Boards of Pharmacy, State Legislators, and Law Enforcement Continue to Tackle Methamphetamine Problem

Topics: Pseudoephedrine

Originally published in the May 2011 NABP Newsletter

On February 23, 2011, Sheriff Joe Guy of McMinn County, TN, released a community memorandum requesting retailers in his jurisdiction to stop selling pseudoephedrine (PSE) products for 100 days – his plea illustrates the severity of the methamphetamine problem still plaguing many communities with meth labs and meth-related crimes. On a national level, recent data shows that use of the drug has increased between 2008 and 2009. For example, the number of recent new users ages 12 and older of meth increased 62% from 95,000 in 2008 to 154,000 in 2009, according to the 2009 National Survey on Drug Use and Health. The problem continues to demand the attention of law enforcement, law makers, and pharmacy regulators across the country as they take various actions to control the sale in their states of PSE products, the key precursor ingredient in the illegal manufacture of meth.

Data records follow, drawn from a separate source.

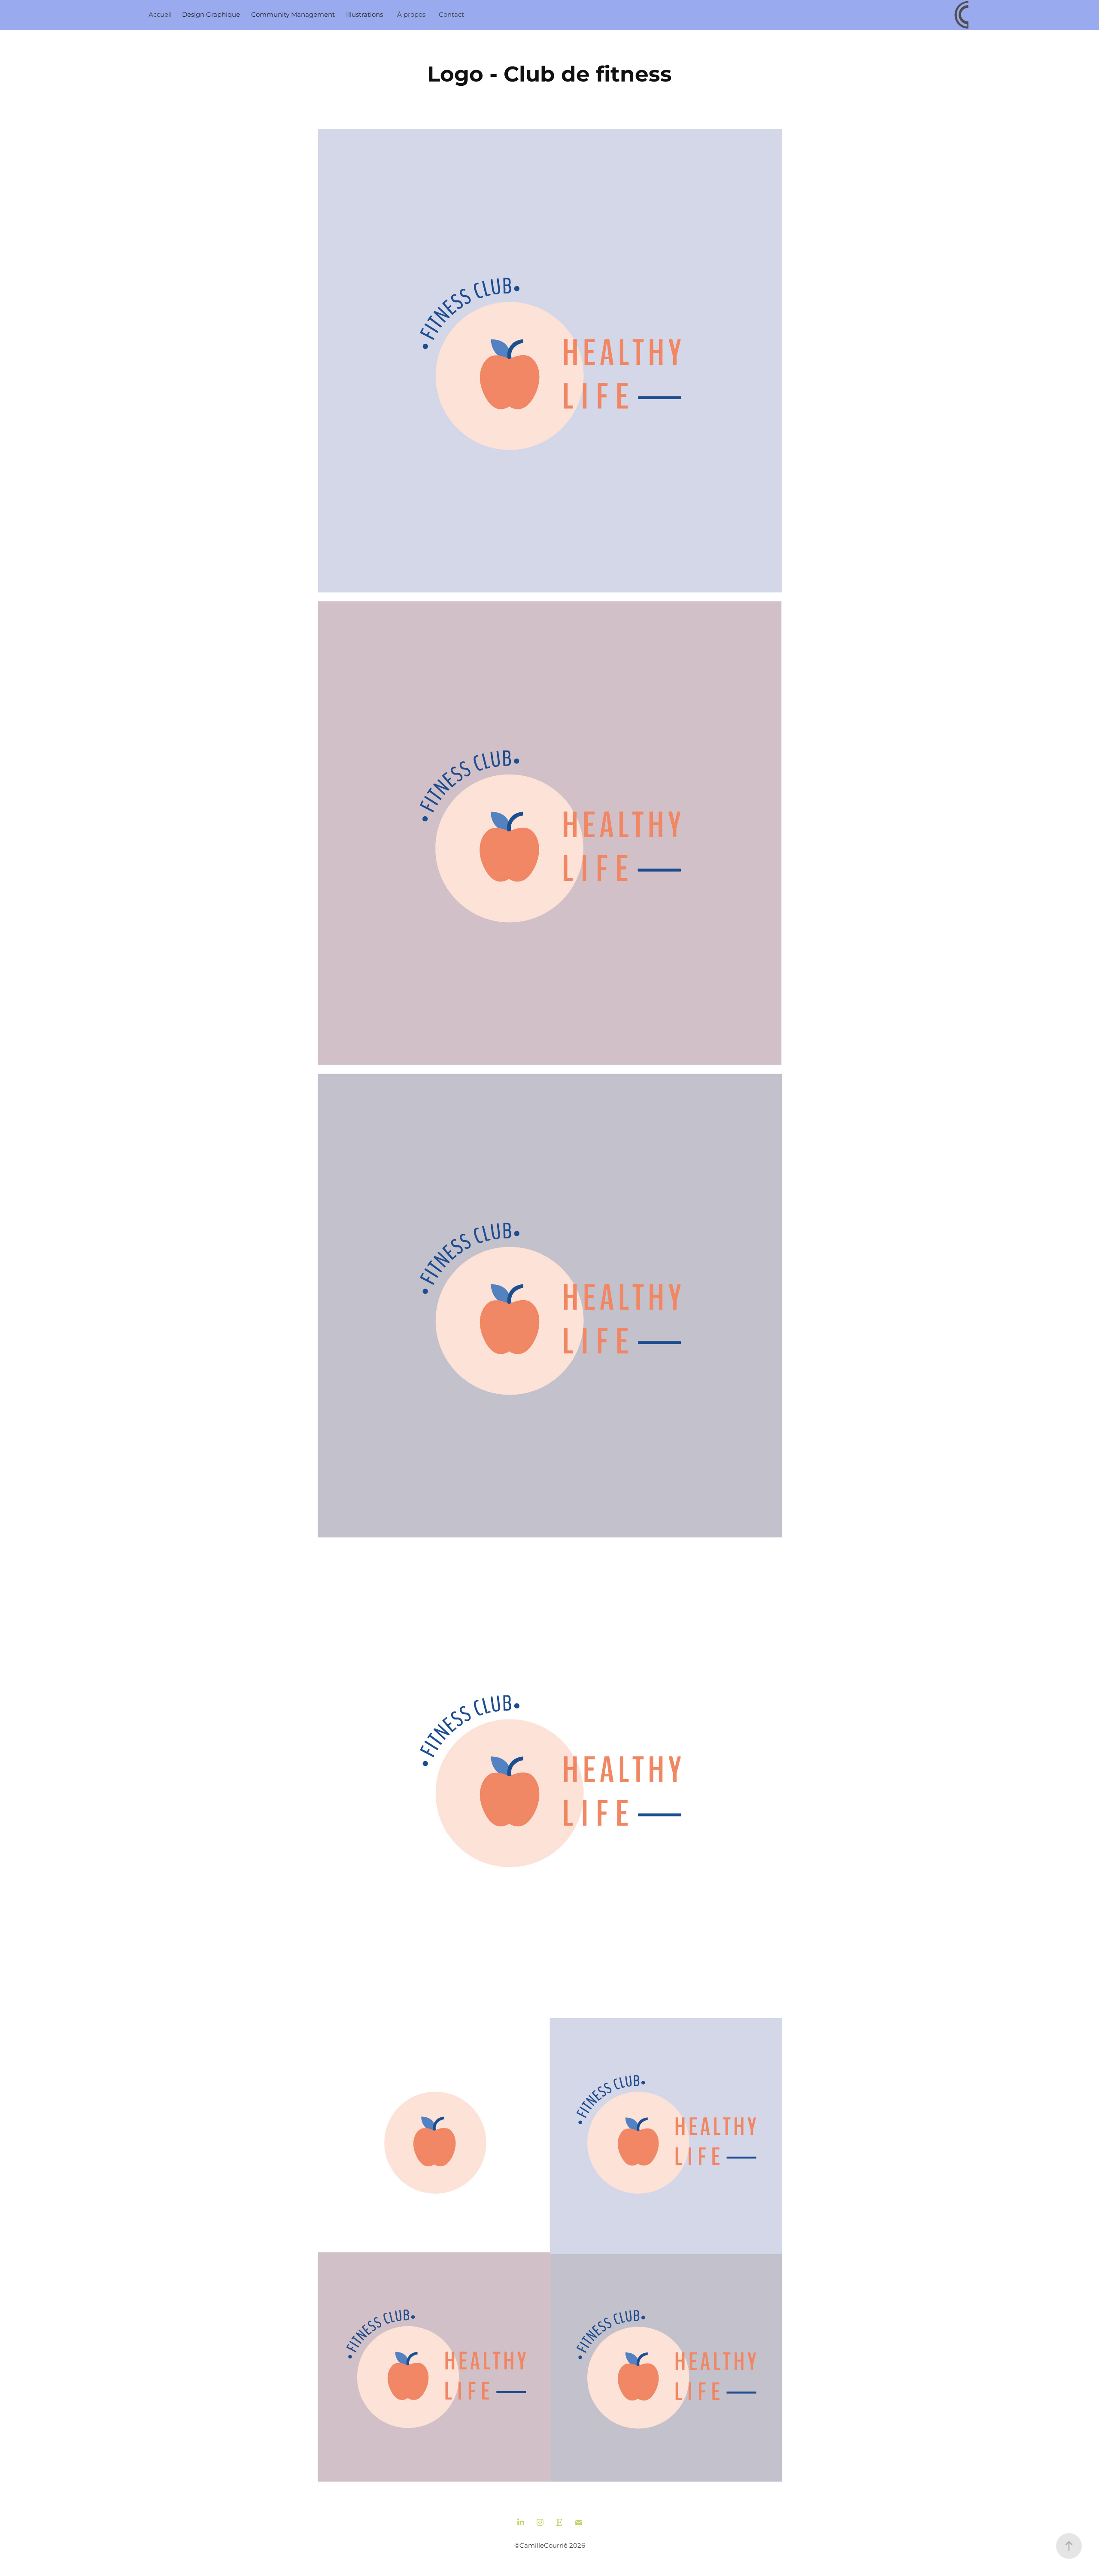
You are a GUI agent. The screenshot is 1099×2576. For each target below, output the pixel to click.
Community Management (293, 14)
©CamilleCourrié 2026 (549, 2545)
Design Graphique (211, 14)
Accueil (160, 14)
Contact (451, 14)
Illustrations (364, 14)
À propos (411, 14)
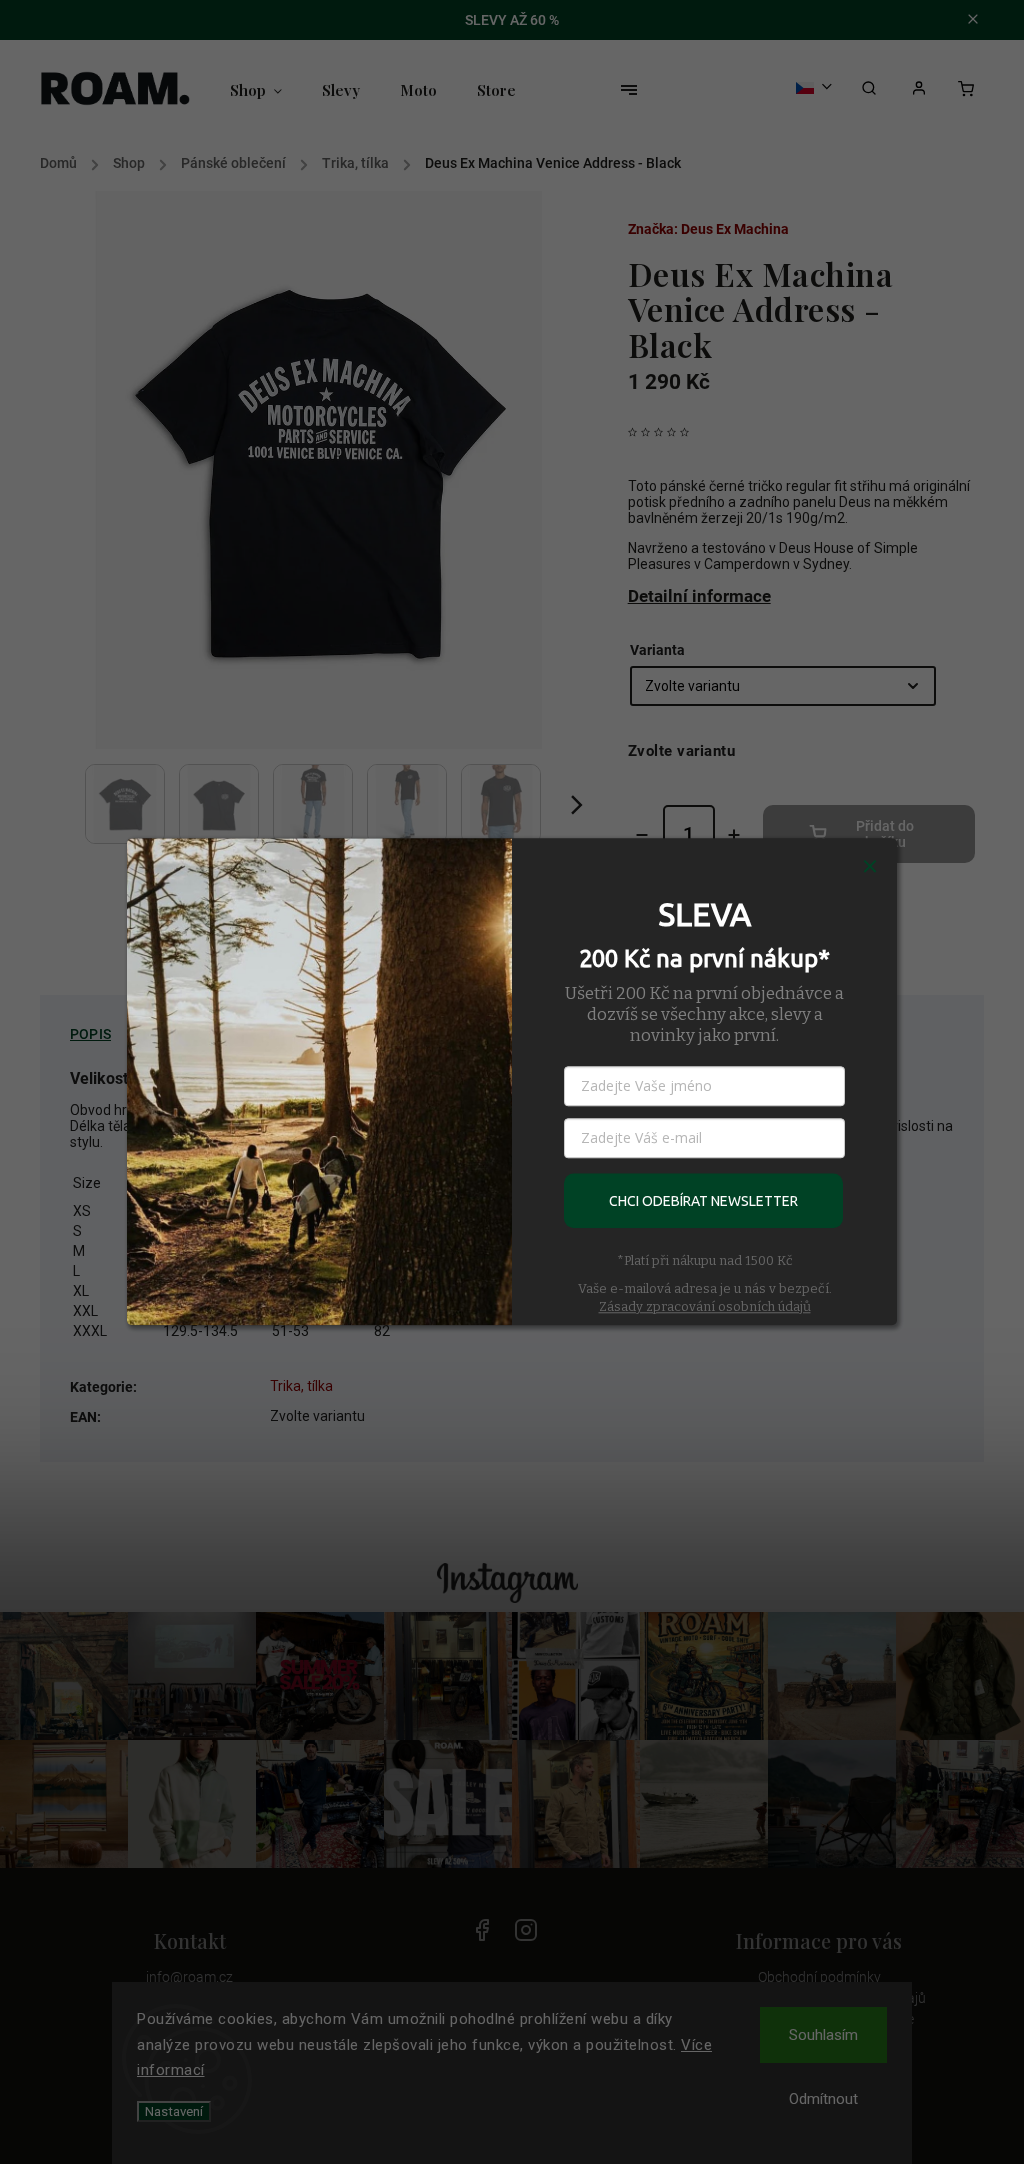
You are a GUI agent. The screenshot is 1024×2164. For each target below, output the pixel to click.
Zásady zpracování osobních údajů (705, 1306)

All states require that PSE product sales are logged in order to enforce federal restrictions on PSE sales limits under the federal Combat Methamphetamine Epidemic Act of 2005, which became effective nationwide in September 2006. The adoption of laws and implementation of electronic tracking systems for PSE sales in several states helps to put a dent in meth production by centralizing PSE sales data to help prevent the practice of smurfing (individuals traveling from store to store, each time purchasing the legal limit of PSE for use in meth production).

In 2010, several states passed laws requiring the implementation of electronic tracking systems, bringing the total to 13 states, and other state legislatures are currently debating similar bills. Following the lead of Oregon and Mississippi, a few state legislatures are also considering PSE by prescription only laws.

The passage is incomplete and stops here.